▶ _Tasks to complete_:
A. Using the facilities text, decide whether each statement agrees with it: (i) the Interpretative Center can comfortably hold 100 people; (ii) the 14-inch telescope is portable; (iii) there is a single outdoor observation terrace. For each, answer yes or no and quote the words of the text that decide it.
B. Carry on the text describing the facilities, starting after its last sentence.

Student Orientation

Instrumentation

Facilities

  • Two outdoor observation terraces where telescopes are used for undergraduate astronomy teaching and public outreach events. These include an array of portable 8-inch go-to telescopes and a permanent 14-inch go-to telescope which resides inside "The Cube" (a small but robust structure on wheels). All these telescopes are equipped with white-light or H-alpha solar filters.
  • A 2,000 square foot multipurpose Interpretative Center. It is a state-of-the-art multifunctional building that serves as an open space, a lecture theater, or  large classroom. It is air conditioned and can comfortably accommodate 100 people. It is equipped with educational displays showcasing Indigenous Astronomy, four general purpose public computers with touch-screen monitors, a 12-foot screen and HDMI data projector for presentations, and wireless internet. 
  • A high speed optical fiber internet backbone and UCalgary wifi throughout the facility.

▶ _Listed entries_:
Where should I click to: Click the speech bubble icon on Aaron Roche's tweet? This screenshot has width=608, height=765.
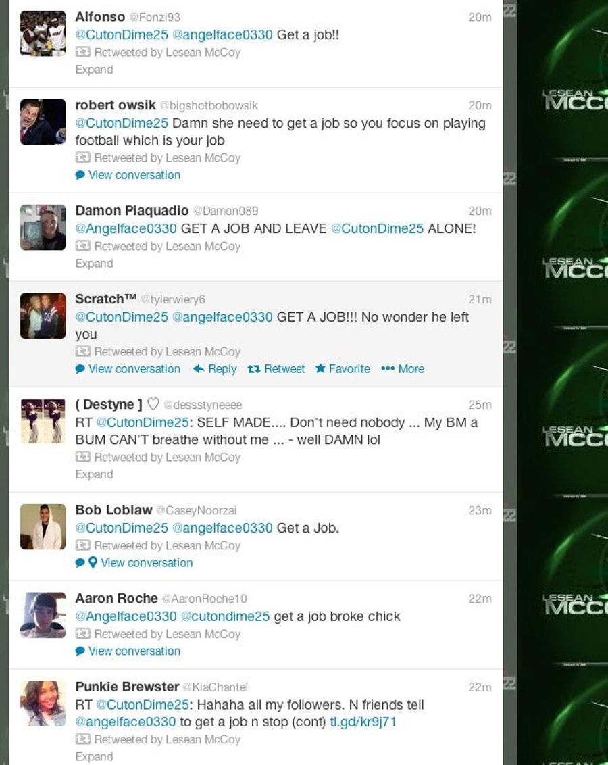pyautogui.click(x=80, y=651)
...
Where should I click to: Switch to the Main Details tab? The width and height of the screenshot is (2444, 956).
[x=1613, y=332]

▶ _Task-by-task answers_:
A.
(i) Yes: "can comfortably accommodate 100 people"
(ii) No: "a permanent 14-inch go-to telescope which resides inside "The Cube""
(iii) No: "Two outdoor observation terraces"

B.
  • A wide array of research capable telescopes and detectors as described below:

CMT new

P Langill

Clark-Milone Telescope (CMT)

SPECS:

  • Manufactured by Astronomical Equipment Limited, Luton England, 1971.
  • Primary mirror: 40.5 cm f/5 parabolic optics.  
  • Mounting: German Equatorial.  
  • Current configuration: Newtonian
  • CMOS high-speed readout SBIG AC2020 camera.
  • Filters: SDSS, and Open.
  • Plate scale; 0.914 arcsec/pixel.  
  • FoV;  46.8 x 31.2 arcmin.

Of note: 

  1. The CMT and camera are remotely controllable and have been operated by astronomers as far away as Leiden University, Netherlands and Beijing Normal University, China.
  2. Mounted to the CMT is an 8" f/6 reflector that feeds light via fiber optic cable to the RAO echelle spectrograph (R = 10,000).  The spectrograph system which includes an ATIK 460EX Monochrome CCD camera, is also remotely controllable.  The echelle spectrograph is a product of Shelyak Instruments.

Recent upgrades:  

  1. The CMT had its 50-year old primary and secondary mirrors re-coated and optical alignment optimized.
  2. New Linux computer configured and will be implemented soon.  

A.R Cross Telescope (ARCT)

SPECS:

  • Designed and built by UCalgary/PHAS 1982 – 1986 
  • Primary mirror: 183 cm,  f/2.7  parabolic optics.  
  • Mounting: Alt-Alt.  
  • Configuration: 6 Megapixel SBIG camera mounted at prime focus with 9 micron pixels and 20 arc-min FOV.
  • R10,000 echelle spectrograph to be primary instrument in future.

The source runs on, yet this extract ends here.